General-purpose Clothes Manipulation with Semantic Keypoints
This addresses the challenge of robots handling diverse clothes manipulation tasks, which is incremental as it builds on existing methods but extends them to be more general-purpose.
The paper tackles the problem of general-purpose clothes manipulation for household robots by introducing CLASP, which uses semantic keypoints as a sparse spatial-semantic representation to bridge task planning and action execution; experiments show it outperforms baselines in simulation and works on a real robot for tasks like folding, flattening, hanging, and placing.
Clothes manipulation is a critical capability for household robots; yet, existing methods are often confined to specific tasks, such as folding or flattening, due to the complex high-dimensional geometry of deformable fabric.

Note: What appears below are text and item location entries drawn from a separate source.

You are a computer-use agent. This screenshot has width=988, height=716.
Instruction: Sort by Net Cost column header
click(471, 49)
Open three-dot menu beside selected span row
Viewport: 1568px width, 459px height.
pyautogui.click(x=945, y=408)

This paper presents CLothes mAnipulation with Semantic keyPoints (CLASP) for general-purpose clothes manipulation, which enables the robot to perform diverse manipulation tasks over different types of clothes. The key idea of CLASP is semantic keypoints -- e.g., "right shoulder", "left sleeve", etc. -- a sparse spatial-semantic representation that is salient for both perception and action. Semantic keypoints of clothes can be effectively extracted from depth images and are sufficient to represent a broad range of clothes manipulation policies. CLASP leverages semantic keypoints to bridge LLM-powered task planning and low-level action execution in a two-level hierarchy. Extensive simulation experiments show that CLASP outperforms baseline methods across diverse clothes types in both seen and unseen tasks. Further, experiments with a Kinova dual-arm system on four distinct tasks -- folding, flattening, hanging, and placing -- confirm CLASP's performance on a real robot.